Given task:
Copy out the records word for word, from the line with "This screenshot has width=1358, height=642." to the line with "so click(x=226, y=691).", taking in both of those lines.

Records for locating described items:
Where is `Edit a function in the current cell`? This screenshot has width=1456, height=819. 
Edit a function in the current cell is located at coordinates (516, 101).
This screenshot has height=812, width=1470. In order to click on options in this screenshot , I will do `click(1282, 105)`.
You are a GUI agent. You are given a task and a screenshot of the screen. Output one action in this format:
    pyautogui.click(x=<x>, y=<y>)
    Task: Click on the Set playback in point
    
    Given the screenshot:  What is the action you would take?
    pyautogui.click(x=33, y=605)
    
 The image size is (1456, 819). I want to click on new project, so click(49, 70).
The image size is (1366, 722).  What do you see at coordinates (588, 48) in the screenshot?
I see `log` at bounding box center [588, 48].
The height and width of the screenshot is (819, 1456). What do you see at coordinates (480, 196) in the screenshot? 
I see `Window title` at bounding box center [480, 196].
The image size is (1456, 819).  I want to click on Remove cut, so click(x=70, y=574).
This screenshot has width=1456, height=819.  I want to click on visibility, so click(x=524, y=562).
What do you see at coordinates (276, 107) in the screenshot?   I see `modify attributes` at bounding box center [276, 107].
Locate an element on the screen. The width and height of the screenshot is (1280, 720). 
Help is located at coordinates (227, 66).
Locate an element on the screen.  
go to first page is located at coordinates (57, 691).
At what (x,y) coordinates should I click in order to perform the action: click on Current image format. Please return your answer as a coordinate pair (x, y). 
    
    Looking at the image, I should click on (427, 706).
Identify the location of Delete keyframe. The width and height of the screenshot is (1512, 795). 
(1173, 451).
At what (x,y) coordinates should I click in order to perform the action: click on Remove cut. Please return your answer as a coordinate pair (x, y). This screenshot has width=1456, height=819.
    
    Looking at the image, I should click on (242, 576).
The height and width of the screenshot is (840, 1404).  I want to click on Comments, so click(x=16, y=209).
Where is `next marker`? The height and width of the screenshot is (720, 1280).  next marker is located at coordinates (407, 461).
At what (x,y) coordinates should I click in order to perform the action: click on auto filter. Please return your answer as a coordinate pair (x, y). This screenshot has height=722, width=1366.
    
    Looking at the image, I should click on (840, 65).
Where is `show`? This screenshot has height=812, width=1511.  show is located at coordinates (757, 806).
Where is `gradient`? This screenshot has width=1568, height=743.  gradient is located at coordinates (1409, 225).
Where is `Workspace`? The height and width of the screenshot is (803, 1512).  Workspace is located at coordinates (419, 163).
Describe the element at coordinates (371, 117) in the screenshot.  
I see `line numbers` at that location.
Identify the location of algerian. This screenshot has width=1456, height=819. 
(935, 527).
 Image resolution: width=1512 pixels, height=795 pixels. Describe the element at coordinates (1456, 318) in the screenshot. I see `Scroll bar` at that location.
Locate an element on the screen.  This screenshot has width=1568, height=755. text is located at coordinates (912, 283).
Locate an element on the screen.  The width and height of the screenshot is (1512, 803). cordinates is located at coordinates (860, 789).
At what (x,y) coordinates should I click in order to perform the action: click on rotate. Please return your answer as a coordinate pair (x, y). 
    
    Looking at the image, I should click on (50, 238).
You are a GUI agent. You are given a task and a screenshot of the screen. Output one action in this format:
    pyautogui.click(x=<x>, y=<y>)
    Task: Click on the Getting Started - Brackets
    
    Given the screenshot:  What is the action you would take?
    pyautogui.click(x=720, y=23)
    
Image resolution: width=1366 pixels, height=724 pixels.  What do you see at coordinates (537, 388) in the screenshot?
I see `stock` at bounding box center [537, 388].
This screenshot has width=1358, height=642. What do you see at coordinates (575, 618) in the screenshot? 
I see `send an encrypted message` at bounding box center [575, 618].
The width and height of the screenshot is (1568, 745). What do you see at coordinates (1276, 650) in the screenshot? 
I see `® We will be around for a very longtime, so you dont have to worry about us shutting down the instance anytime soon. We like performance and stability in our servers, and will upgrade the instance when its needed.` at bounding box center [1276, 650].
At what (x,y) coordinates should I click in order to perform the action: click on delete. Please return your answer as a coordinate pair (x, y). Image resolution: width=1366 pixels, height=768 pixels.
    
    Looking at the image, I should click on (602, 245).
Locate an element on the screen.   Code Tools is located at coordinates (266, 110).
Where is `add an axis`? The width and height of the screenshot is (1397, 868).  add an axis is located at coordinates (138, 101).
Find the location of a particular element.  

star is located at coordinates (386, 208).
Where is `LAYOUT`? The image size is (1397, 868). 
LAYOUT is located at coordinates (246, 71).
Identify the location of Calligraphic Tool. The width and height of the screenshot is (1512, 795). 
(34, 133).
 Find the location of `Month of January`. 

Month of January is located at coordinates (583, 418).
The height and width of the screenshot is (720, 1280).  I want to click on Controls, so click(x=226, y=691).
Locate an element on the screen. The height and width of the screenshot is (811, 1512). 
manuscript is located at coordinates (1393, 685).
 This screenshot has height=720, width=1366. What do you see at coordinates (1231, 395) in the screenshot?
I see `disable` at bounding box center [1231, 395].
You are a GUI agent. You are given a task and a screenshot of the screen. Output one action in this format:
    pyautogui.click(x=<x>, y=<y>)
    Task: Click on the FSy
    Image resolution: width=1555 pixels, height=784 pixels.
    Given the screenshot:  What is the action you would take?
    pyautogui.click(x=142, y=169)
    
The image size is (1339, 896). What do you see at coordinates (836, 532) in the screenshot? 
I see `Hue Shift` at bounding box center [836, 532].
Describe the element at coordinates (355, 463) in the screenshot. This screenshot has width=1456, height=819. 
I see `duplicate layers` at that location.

Complete answer:
This screenshot has width=1358, height=642. What do you see at coordinates (575, 618) in the screenshot? 
I see `send an encrypted message` at bounding box center [575, 618].
The width and height of the screenshot is (1568, 745). What do you see at coordinates (1276, 650) in the screenshot? 
I see `® We will be around for a very longtime, so you dont have to worry about us shutting down the instance anytime soon. We like performance and stability in our servers, and will upgrade the instance when its needed.` at bounding box center [1276, 650].
At what (x,y) coordinates should I click in order to perform the action: click on delete. Please return your answer as a coordinate pair (x, y). Image resolution: width=1366 pixels, height=768 pixels.
    
    Looking at the image, I should click on (602, 245).
Locate an element on the screen.   Code Tools is located at coordinates (266, 110).
Where is `add an axis`? The width and height of the screenshot is (1397, 868).  add an axis is located at coordinates (138, 101).
Find the location of a particular element.  

star is located at coordinates (386, 208).
Where is `LAYOUT`? The image size is (1397, 868). 
LAYOUT is located at coordinates (246, 71).
Identify the location of Calligraphic Tool. The width and height of the screenshot is (1512, 795). 
(34, 133).
 Find the location of `Month of January`. 

Month of January is located at coordinates (583, 418).
The height and width of the screenshot is (720, 1280).  I want to click on Controls, so click(x=226, y=691).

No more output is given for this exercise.